As its title suggests, “Silver Linings Playbook” is about looking for the bright side in life, acknowledging that sometimes it’s a victory just to be awake and functioning and wearing clothes. That’s an upbeat and sensitive message coming from David O. Russell, the famously “difficult” writer-director whose off-camera battles during “Three Kings” and “I Heart Huckabees” are the stuff of Hollywood legend. His new film, which he adapted from Matthew Quick’s novel, is more like his last one, “The Fighter”: down-to-earth, funnier than you’d expect, and sympathetic toward its volatile, damaged characters.

It’s romantic comedy of sorts, about a bi-polar Philadelphia man named Pat Solitano (Bradley Cooper) who moves in with his parents (Robert De Niro and Jacki Weaver) to get his life back together after a stint in a psychiatric facility. Seems he caught his wife cheating on him and beat the other fellow nearly to death — an understandable impulse, but one of those impulses one is supposed to repress. Now there’s a restraining order against him. He’s considered fit to be out in the world, but he still struggles with the highs and lows of his condition, and refuses to accept that his marriage is well and truly over.

He meets his buddy’s sister-in-law, Tiffany (Jennifer Lawrence), an aspiring dancer who’s got her own case of the crazies and is in a similarly transitional period of her life, living in the guest cottage behind her parents’ house. Pat and Tiffany’s friendship is adversarial at first, as they hilariously take turns pestering, harassing, and hitting on each other.
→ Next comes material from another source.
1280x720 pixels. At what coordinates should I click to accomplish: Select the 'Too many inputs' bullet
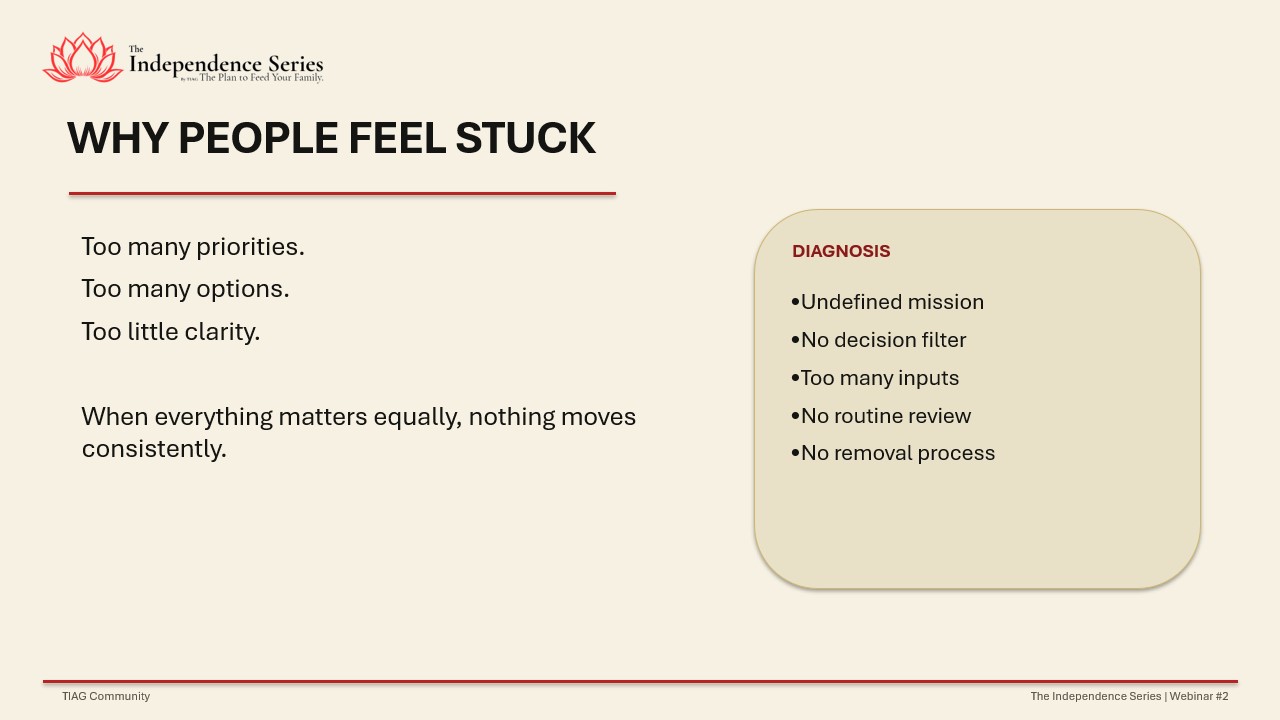(875, 378)
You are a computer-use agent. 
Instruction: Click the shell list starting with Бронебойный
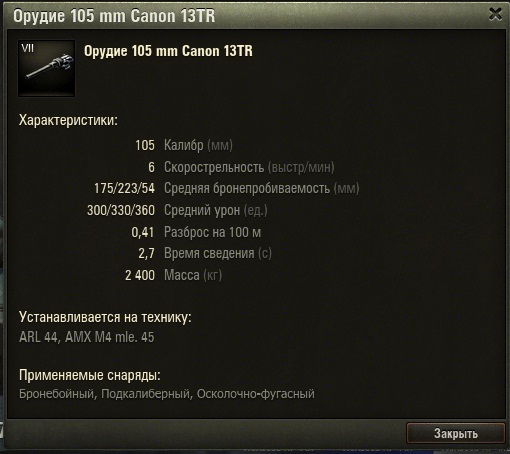[167, 394]
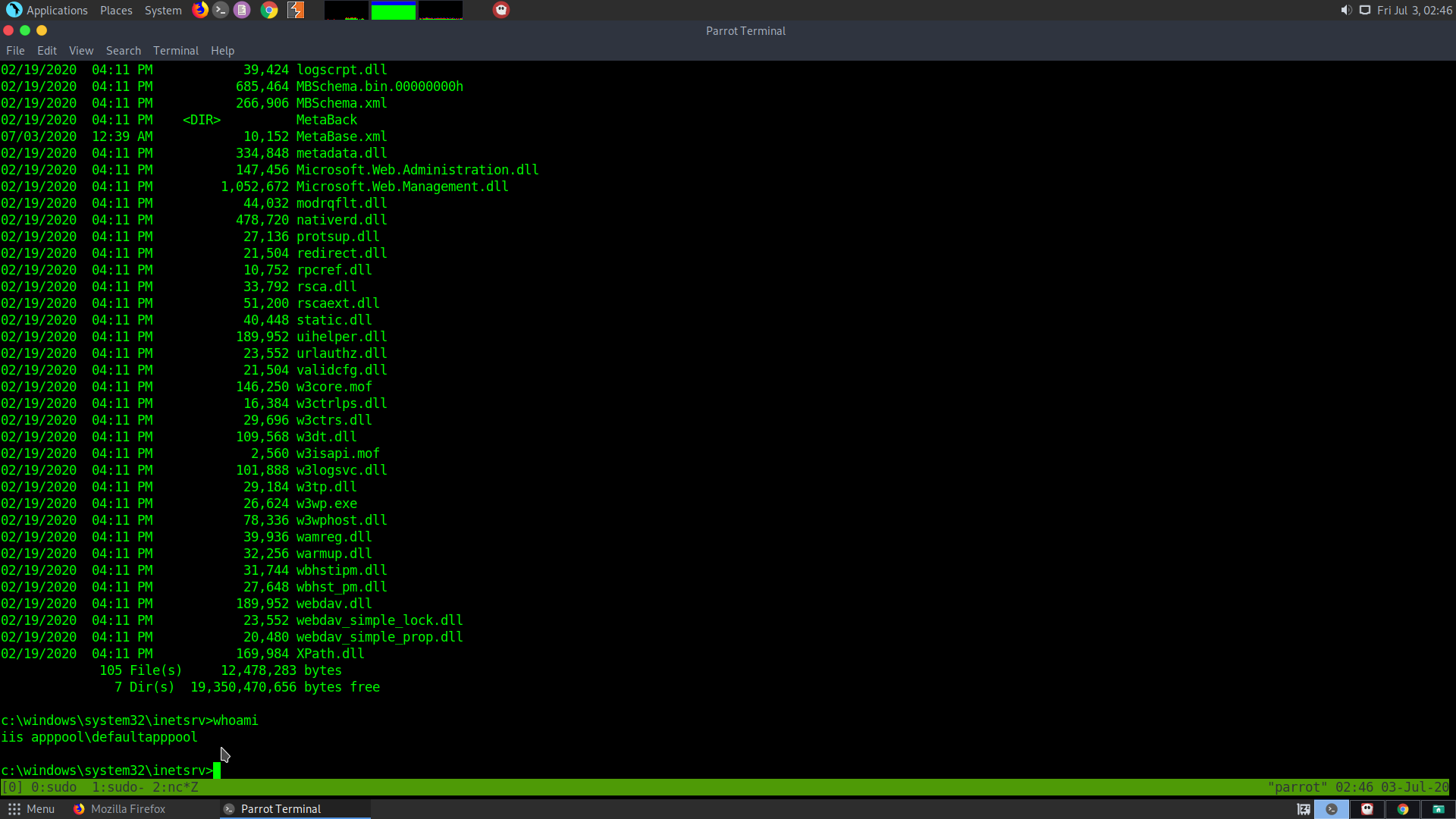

He wants her to deliver a letter to his ex-wife; she wants him to be her partner in a dance competition.

For all its divergences from the usual formulas, “Silver Linings Playbook” succumbs to a few major ones, including a finale that rests on the outcome of a football game AND a dance contest. (That’s a twofer.) There’s also the matter of the helpful neighborhood cop who seems to be assigned exclusively to monitoring Pat’s behavior, and the matter of a fellow mental patient (played by Chris Tucker — his first non-“Rush Hour” film in 15 years) who keeps showing up, sitcom-style, despite having no real purpose in the story. But Bradley Cooper, who has emerged as a reliable comic actor in the last few years, shows new range in this deeper, more dramatic role, and is well-matched by Jennifer Lawrence (last seen as Katniss in “The Hunger Games”), a fiercely dedicated actress who can make sparks with just about anyone. That includes Robert De Niro, who shows more commitment and heart than he’s delivered in years as Pat Sr., an undiagnosed OCD sufferer and superstitious Eagles fan. Tiffany and Pat Sr.’s few moments of interaction, stubbornly squared-off against each other as they debate Pat Jr.’s wellbeing, are crackling highlights in this hopeful, semi-serious comedy.

B- (2 hrs., 2 min.; R, a lot of harsh profanity, partial nudity, some sexuality.)